Faculty Spotlight: Xin Liu
This spotlight is part of our 2022 International Women's Day feature.
Describe your personal and professional background and current role in the College of Engineering.
I majored in electrical engineering (EE) during my BS/MS study in China and then obtained my Ph.D., also in EE, at Purdue University. I joined the Department of Computer Science as a faculty member in 2003, where I am currently a full professor. I am also a co-PI in a $20M AI Institute (AIFS), and a $6M National Science Foundation Convergence Accelerator project on using artificial intelligence for food and health. My husband and I have two boys, 15 and 19. We love board games, video games, skiing, and other outdoor activities as a family.
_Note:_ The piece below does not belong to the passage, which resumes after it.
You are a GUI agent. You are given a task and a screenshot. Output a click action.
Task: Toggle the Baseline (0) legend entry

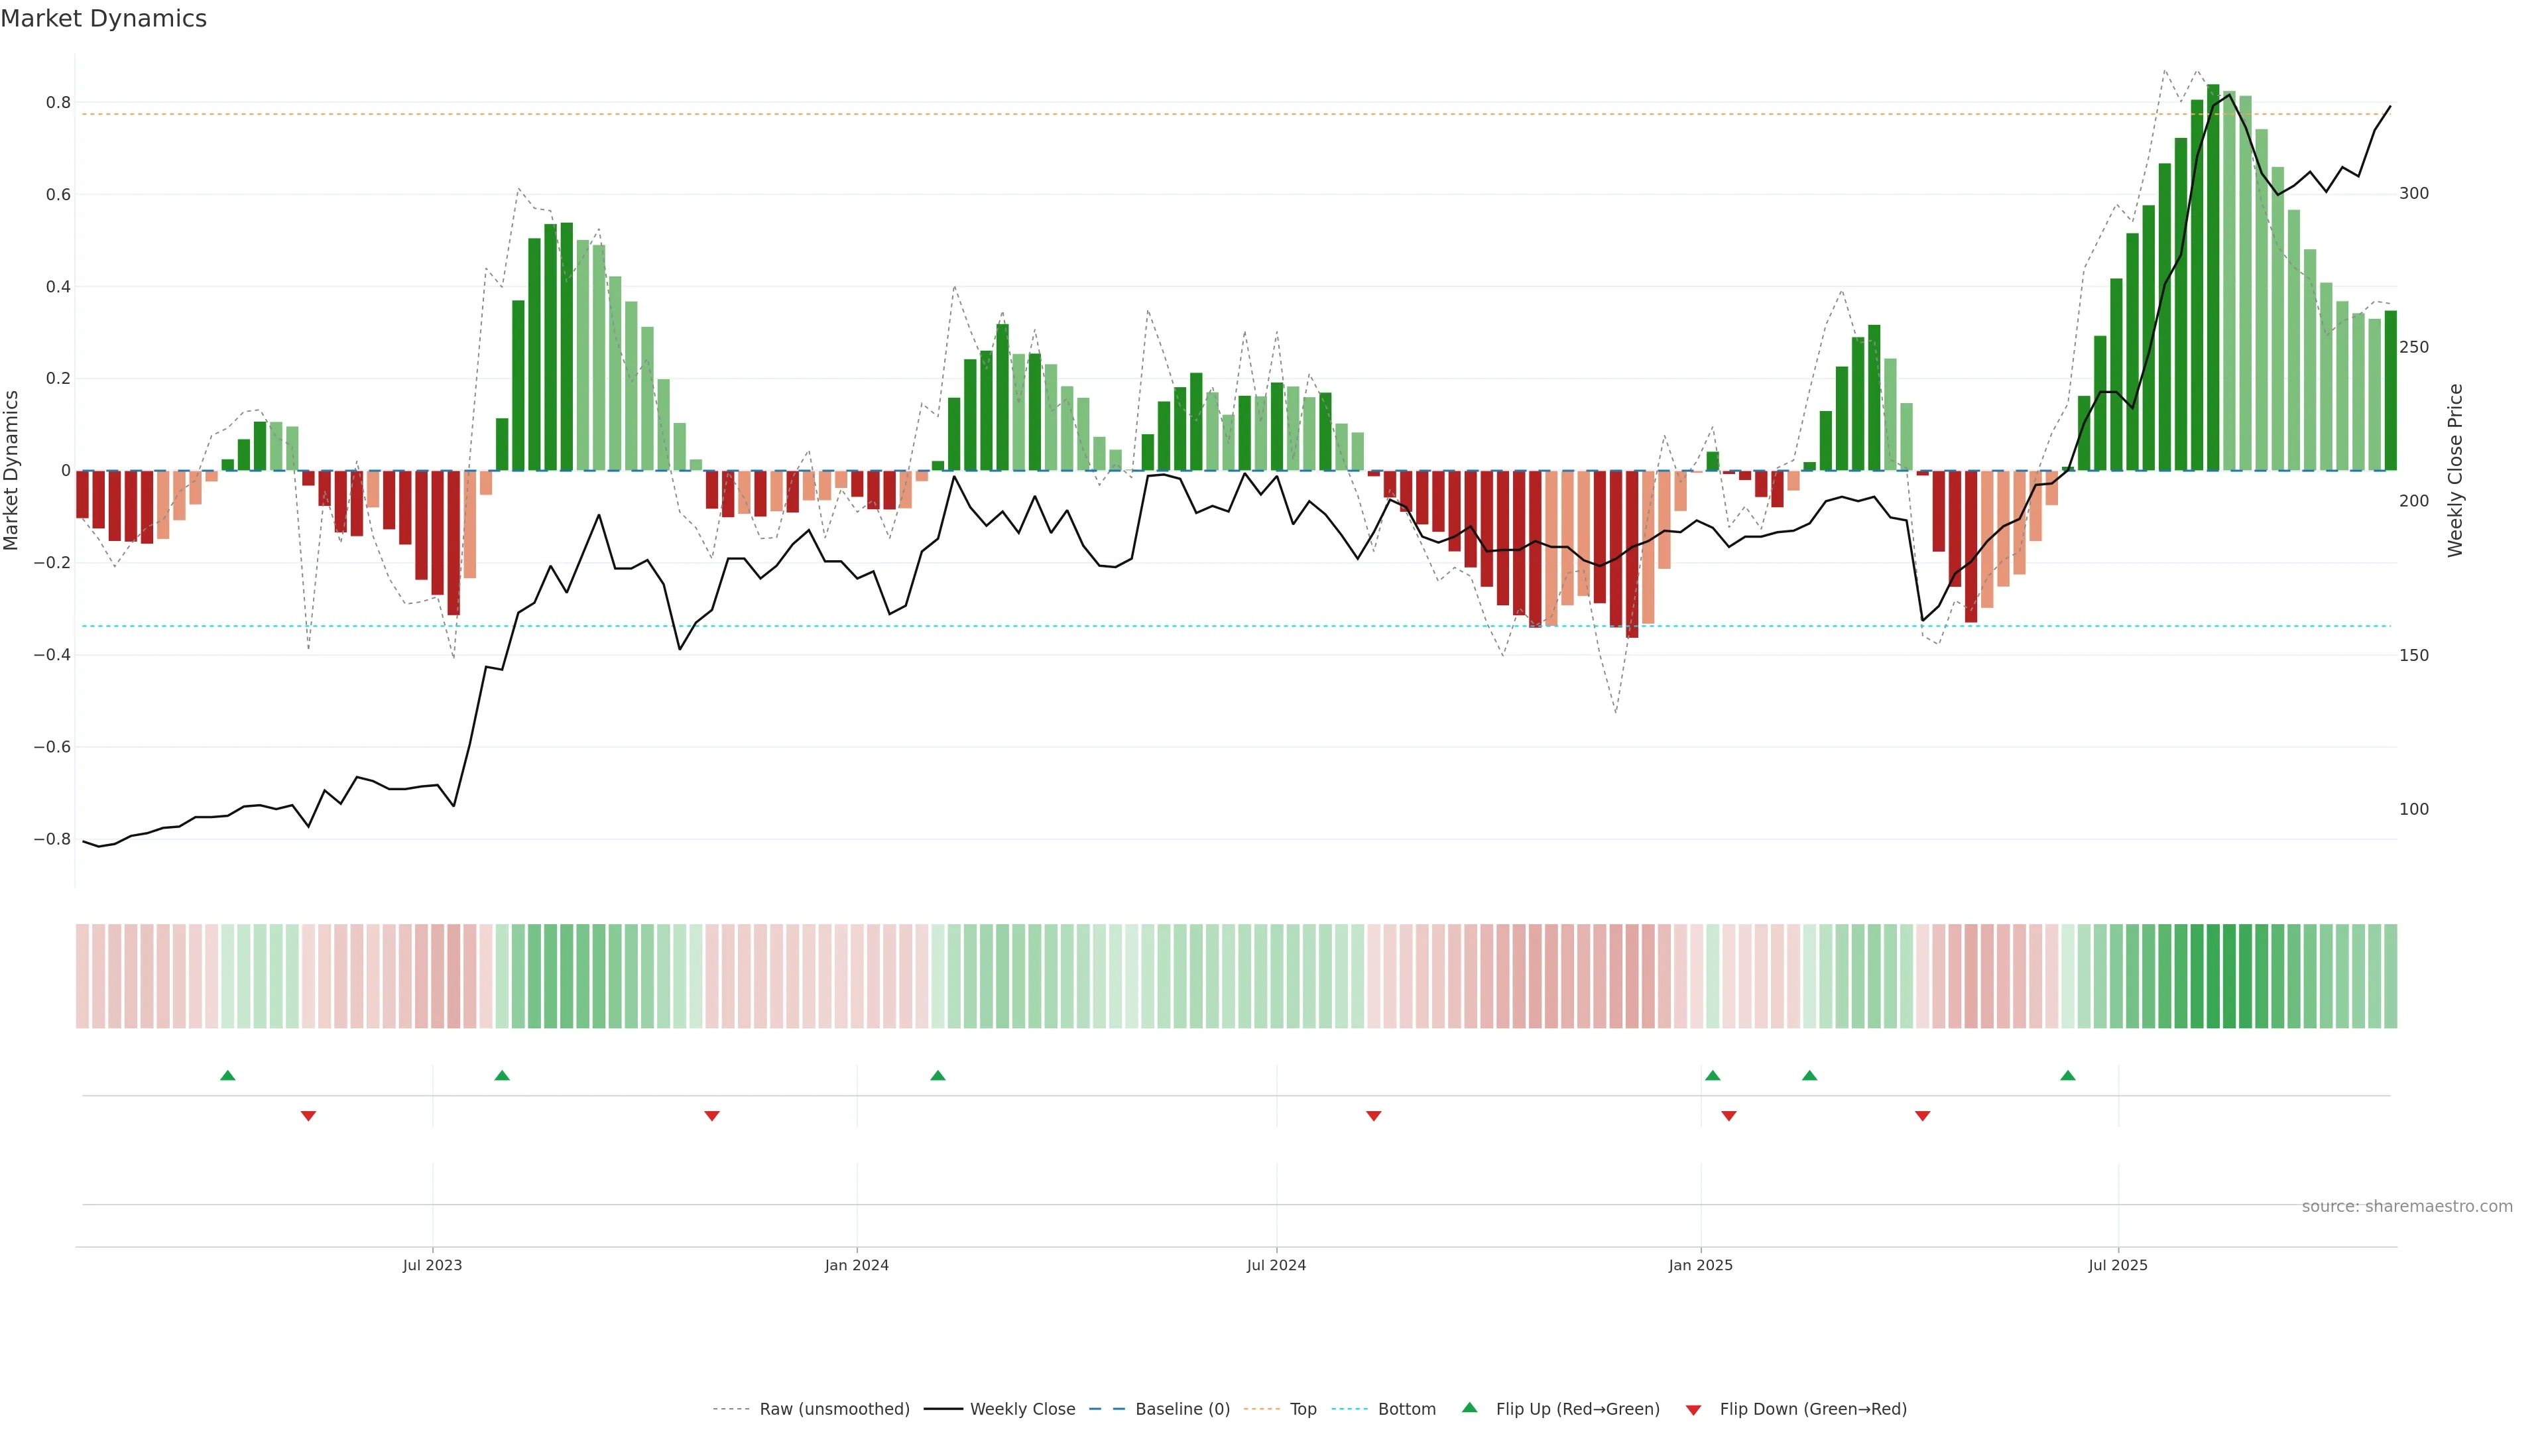click(1182, 1409)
What led you to the engineering field?
I went to college at the age of 16 and had no idea what I wanted to do. Engineering seemed appealing because I thought it would be helpful to our society. I am very glad it has worked out well.
Highlight your current research. What do you love about it, why are you excited and how do you stay motivated?
My current research focuses on machine learning algorithm development and machine learning applications in human and animal healthcare, food systems, and computer networks. I love this type of interdisciplinary research - I can see its direct impact and huge potential in our society. For example, we work on AI-based sensing for healthcare to analyze a wide range of sensory data from off-the-shelf sensors (e.g., accelerometer and gyroscope in most cellular phones) to specialized medical sensors (e.g., electrodes and ultrasound) in a privacy-preserving fashion. The potential is unlimited - from gait analysis, disease prescreening, stroke recovery, healthy aging, and a better understanding of the human brain. While doing this exciting research, I learn new things every day, work with intelligent young people, and help them grow. All these keep me excited and motivated.
The 2022 International Women’s Day theme is #BreakTheBias. How do you support gender equity and #BreakTheBias in the engineering field?
I have been working on several things to support gender equality. 1) Be a role model. I have learned to speak up and share my opinions. I actively share my experiences and lessons learned in the past twenty years of being a female STEM professor. 2) Build a supportive environment. I have found and built various support groups, mostly among female STEM professionals in different career and life stages. We support each other and share tips and suggestions. 3) Mentor students and junior professionals. I am passionate about mentoring female students and professionals to support their career development and reach their dreams. 4) Combat conscious and unconscious biases. I have been educating myself and those around me about the importance, challenges, and good practices on gender equity.